Un rodéo à un million de dollars
Pour éviter un retour en arrière, les autorités américaines ont multiplié les initiatives. Depuis 2007, le BLM met ainsi chaque année 1 000 mustangs à disposition pour un concours de dressage avec un million de dollars (736 000 euros) à la clé pour le vainqueur. Le show final de « Mustang Million », relayé par une chaîne du câble, rencontre une forte audience tandis que nombre de chevaux candidats trouvent alors preneurs.La dernière idée en date du BLM ? L’écotourisme associé aux mustangs. A 100 km à l’ouest de Cheyenne, Jana Wilson et son époux abritent sur leur propriété de 470 hectares le premier sanctuaire de chevaux sauvages. Depuis son ouverture au public au printemps 2013, le carnet de visites est plein. « Avec “ Frontier Days ”, c’est carrément de la folie ! », s’exclame Jana. Au troisième jour de la compétition de rodéo, la quinquagénaire emmène dans sa petite voiture de golf un couple du Colorado venu admirer ses 208 mustangs. « Ces créatures sont magnifiques ! On peut enfin les approcher sans mettre à mal leur liberté ! », s’extasie la touriste, Jo Ferranto. Les revenus des visites reviennent au BLM.

——

[Travail à faire]
• 1. Réécrivez sous forme de liste le paragraphe du texte sur les mustangs qui commence par « Pour éviter un retour en arrière », sans perdre ses faits principaux.
• 2. Reprenez le texte sur les mustangs après sa dernière phrase et prolongez-le de quelques phrases.

[Bloc de données]

——

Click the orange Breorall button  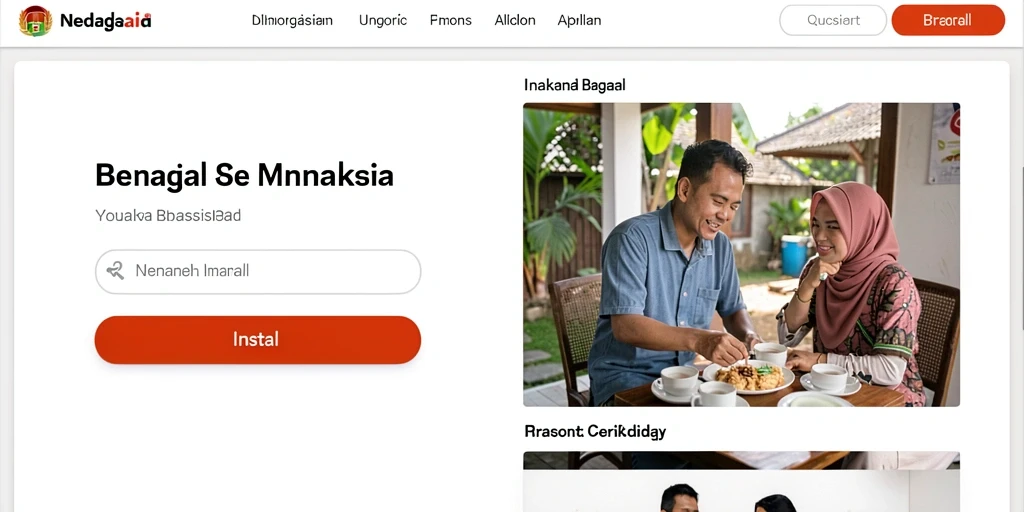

——

[Réponses par tâche]
• 1.
- Les autorités américaines ont multiplié les initiatives pour éviter un retour en arrière.
- Depuis 2007, le BLM fournit chaque année 1 000 mustangs pour un concours de dressage doté d'un million de dollars (736 000 euros) pour le vainqueur.
- La finale de « Mustang Million », diffusée par une chaîne du câble, attire une forte audience, et de nombreux chevaux candidats trouvent preneurs.
- La dernière idée du BLM est l'écotourisme associé aux mustangs.
- À 100 km à l'ouest de Cheyenne, Jana Wilson et son époux abritent sur leur propriété de 470 hectares le premier sanctuaire de chevaux sauvages. Il est ouvert au public depuis le printemps 2013 et son carnet de visites est plein.
- Pendant « Frontier Days », Jana fait visiter ses 208 mustangs en voiture de golf à un couple du Colorado. La touriste, Jo Ferranto, se réjouit de pouvoir approcher ces chevaux sans nuire à leur liberté.
- Les revenus des visites reviennent au BLM.

• 2.
Quelques jours plus tard, le petit monde des cow-boys a sacré son nouveau champion de rodéo : Tuf Cooper, un Texan de 23 ans. Quant à June, elle a vu partir ses pouliches pour un total de 2 400 dollars (1 760 euros). « Mieux que ce que j’escomptais : il ne faut pas désespérer de l’amour du public pour les mustangs ! » —
(1)Arizona, Californie, Colorado, Idaho, Montana, Nevada, Nouveau-Mexique, Texas, Utah et Wyoming
(2)Il en existe un dans chacun des Etats suivants : Arizona, Colorado, Nouveau-Mexique, Utah et Wyoming.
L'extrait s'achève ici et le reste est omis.